■ TEXT
Um. . .no, sorry. Wadis are dried up river beds.
I meant Ergs
Obviously not a riverbed. No rock to be seen. Just thousands of square miles of sand.
Extremely violent rainstorms are a rare but very real occurrence in the Sahara, as they are in many deserts around the world, and can easily form such “dry rivers”. Not enough exposed stone to wear down? Clearly your grasp of the geography of the Sahara desert is a little wanting, Obviously most of the rock has already been worn away at the surface, but remnants of massive rock formations still exist throughout the desert such as the Ahaggar Mountains, the Ayar of Niger, and the Tibesti Mountains. Furthermore, the southward expansion of the Sahara is in a large part driven by wind such as the Harmattan, a west African trade wind that can blow sand from the Sahara as far south as the equator. This is a little unfair since I’ve actually been to the Sahara, but you kind of walked yourself into this one.
Furthermore, by bringing in wadis you are now not only claiming that solar radiation directly creates “dust” but also sand and gravel. All this despite the fact that you can get on a plane, go to Africa, and watch wind and water create all these same materials. Can I go to those same deserts and observe solar radiation creating the same materials at a faster rate? No? I wonder why that is?
Perhaps that is because many of the more destructive radiations are blocked by the combination of the Ozone and the earths's magnetic field.
Nope, don’t see it. Nor do I see why radiation would be producing dust at such a fantastic rate as opposed to impacts. You are welcome to provide some actual evidence at your leisure.
You have huge smooth surfaces (you can see them with your own eyes) which still have significant dust. You have giant calderas with walls that are crumbling even though there is no weather on the moon.
Obviously volcanic activity on a near-molten earth would far exceed the output of a single modern day volcano.
"Obviously." You are assuming facts not in evidence. The stike that you are talking about would expose the very core of the planet. This would be unlike any volcano we have, releasing no gas and relieving so much volcanic pressure to insure that there would be very little, if any volcanic pressure.
There wouldn’t need to be anything left to eventually form another atmosphere, as long as gases migrated to the surface gravity would hold them near the surface eventually building an atmosphere.
The loss of the ozone layer alone would insure the cook off of any water. The disruption of the orbit and rotation and the lessening of the magnetic field would make it highly unlikely that we would ever see a substantial atmosphere. Look at Mars, It's vulcanism far exceed ours, but the lithosphere is much poorer in oxygen.

■ WORK INSTRUCTIONS
- a) Which west African trade wind does the debate say can carry sand from the Sahara as far south as the equator?
- b) Reproduce the passage of the debate from "You have huge" up to and including "modern day volcano.", word for word.
- c) Write the next part of the debate about deserts, dust and planetary atmospheres, continuing from its final sentence.

■ RECORDED DATA
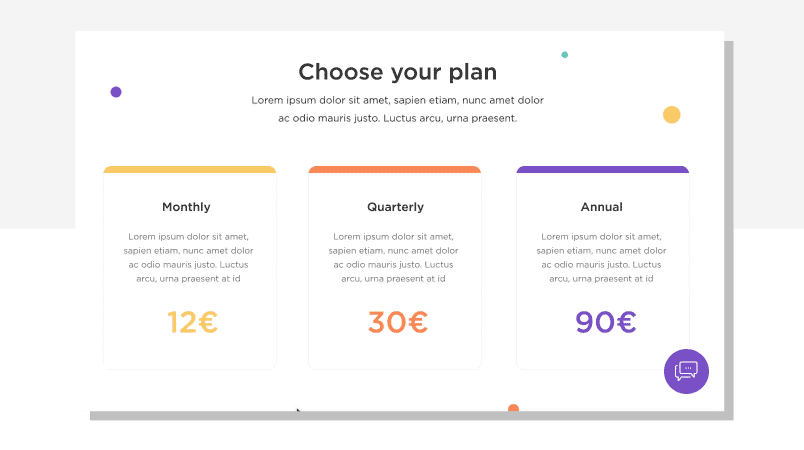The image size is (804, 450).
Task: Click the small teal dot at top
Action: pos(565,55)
* * *
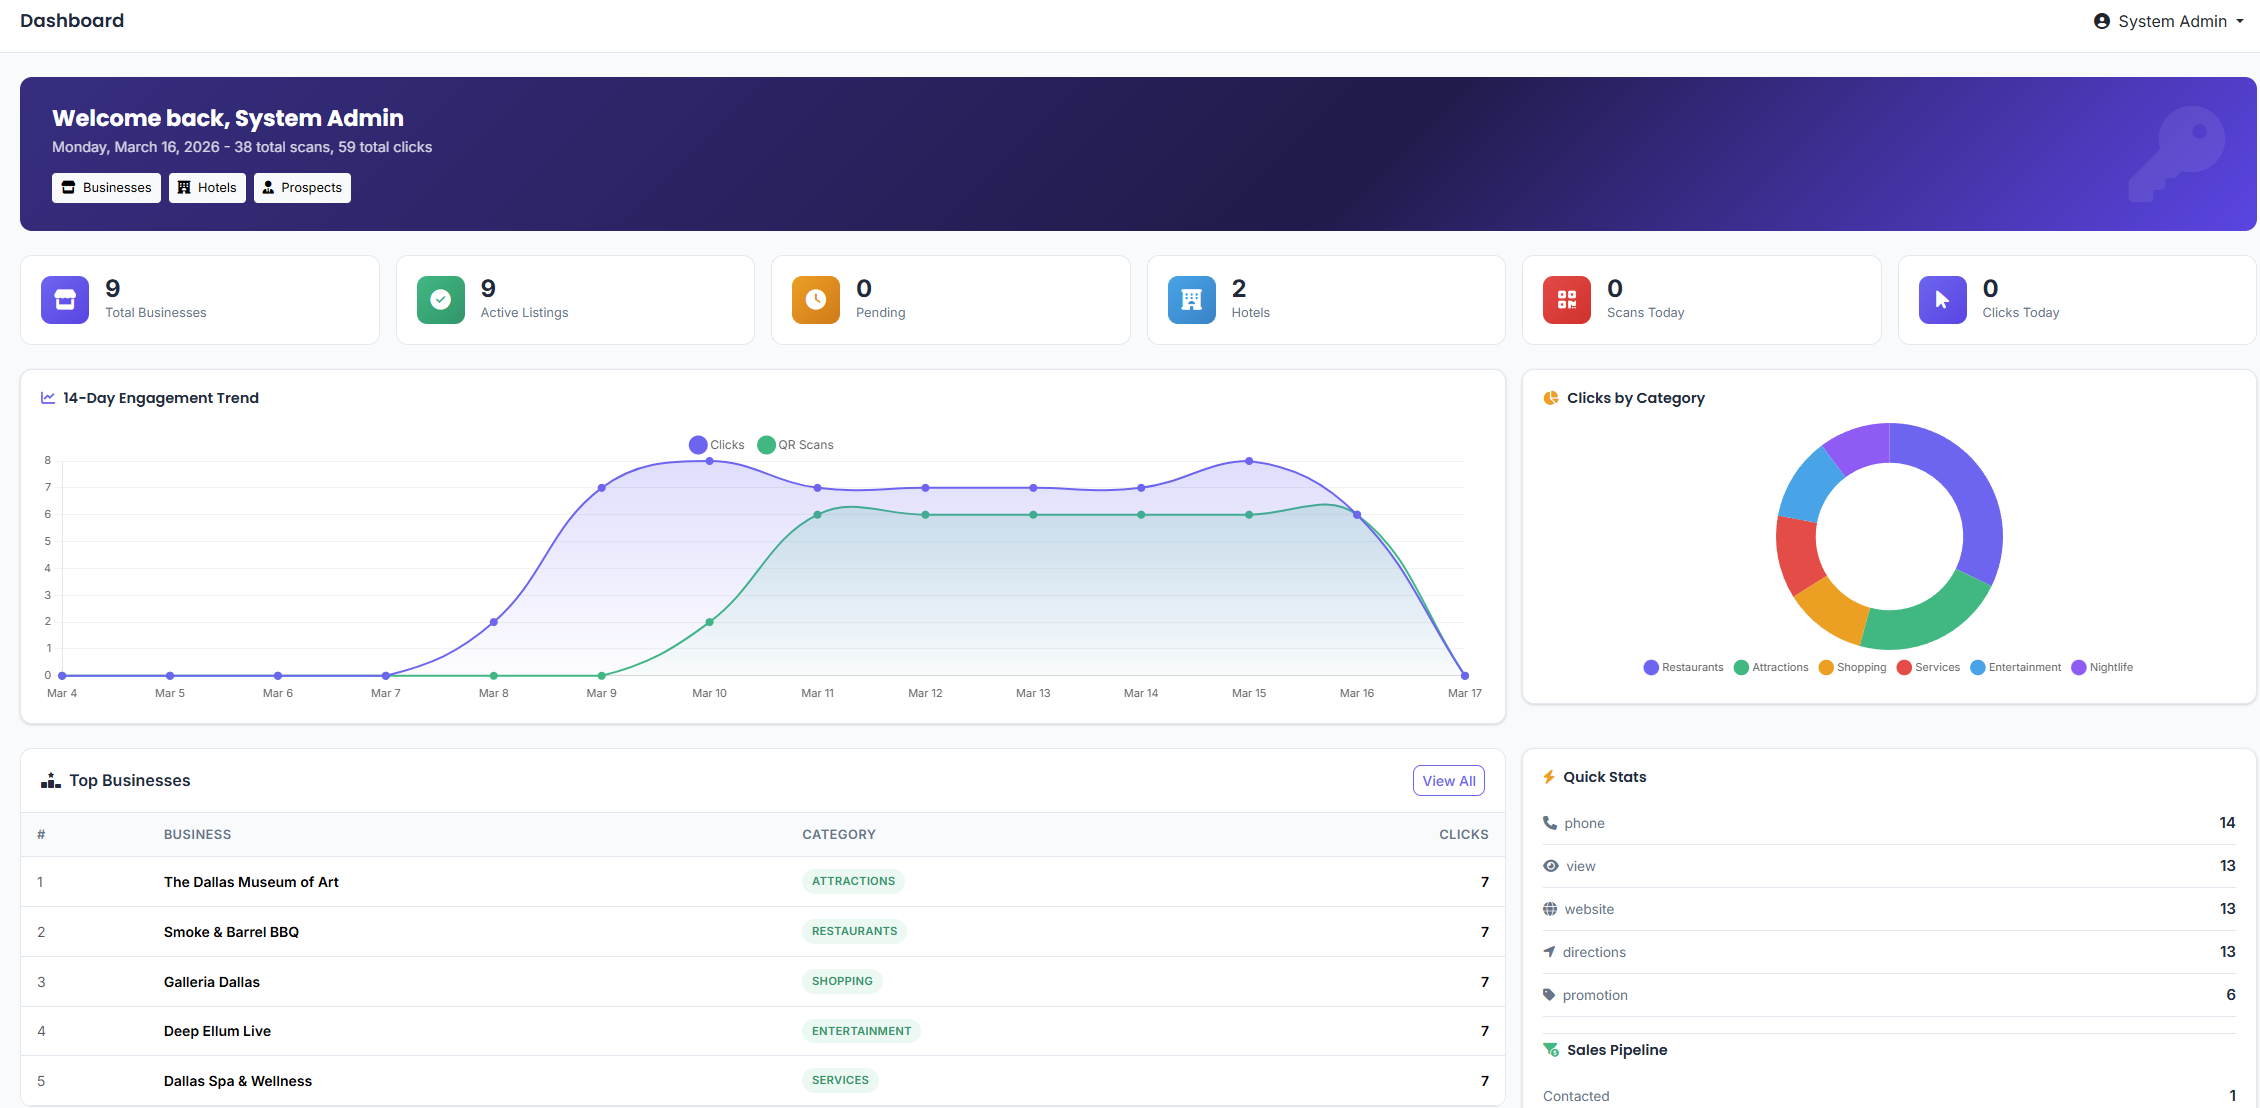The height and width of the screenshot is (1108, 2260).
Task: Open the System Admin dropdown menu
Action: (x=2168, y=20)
---
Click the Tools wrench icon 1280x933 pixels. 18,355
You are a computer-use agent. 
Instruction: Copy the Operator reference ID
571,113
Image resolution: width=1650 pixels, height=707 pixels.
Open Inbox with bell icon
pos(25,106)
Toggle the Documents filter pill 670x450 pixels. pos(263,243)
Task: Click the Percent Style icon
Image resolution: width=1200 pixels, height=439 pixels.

■ RESPONSES IN ORDER
- a) The Harmattan.

- b)
You have huge smooth surfaces (you can see them with your own eyes) which still have significant dust. You have giant calderas with walls that are crumbling even though there is no weather on the moon.
Obviously volcanic activity on a near-molten earth would far exceed the output of a single modern day volcano.

- c)
That certainly seems to be what you are talking about, but in reality the giant impact hypothesis begins by saying that the moon exists, that it has some very similar isotopes to earth, and that it looks like it could have been formed from the same material used to form earth. The development of the second atmosphere is based on a different set of facts, some of which were provided along with research about others, and just so happens to fit together nicely. Most likely because they are both pretty accurate models.
Again, the connection is that the model of the origin of the moon fuels the model of the formation of the atmosphere.
Again, if this occurred the energy released would surely have resulted in a molten earth, in which case iron is not going to deny physics en masse and migrate to the surface. Why do you think earth has an iron core in the first place? Here’s a hint: gravity.
Well, since gravity has to do with mass not weight, I would say that is it because of the inertia caused by the spinning of the earth.
No I’m not,
current models have ejected material coming together in possibly as little as ten years.
I love this....Ten years!
"A giant impact would lead to a ring of very hot debris in orbit around the young Earth. Calculations indicate that the Moon could have formed from that debris in ten years or less! This implies that the Moon would have formed very hot, possibly entirely molten. This scorching initial state is consistent with the idea that the Moon was surrounded by an ocean of magma when it formed. The magma ocean idea has been a central tenet of lunar science for decades, and recent data from the Clementine mission to the Moon finally proved it, as described in "Moonbeams and Elements," an October, 1997 PSRD article. The Moon probably continued to accrete material to it, including some objects up to about half its size. These big impacts could maintain a magma ocean, and scramble any crust that formed. It could also add rock with a composition different from the rest of the Moon, accounting for some unexplained features of the lunar interior. The existence of a magma ocean on the Moon is also prime evidence against the Moon forming by capture. Calculations show that if the Moon were captured, the process would not heat the Moon very much, certainly not so much that it would be mostly molten.”
Solar System Exploration: Science & Technology: Science Features: Origin of the Earth and Moon
I guess that it’s a bum deal that the experimental evidence disagrees with you then. Honestly I don’t know what else to say seeing as there is substantial evidence showing a functional-based preference for homochirality. You are more than welcome to continue to expound on why you think it shouldn’t have happened, but there seem to be some very good explanations on why it happened as it did that you’re ignoring.
I think you are drinking deeply of that kool-aid.
"But scientists who ought to know,
Assure us that it must be so...
Oh! Let us never doubt
What nobody is sure about."
An large-scale extinction event.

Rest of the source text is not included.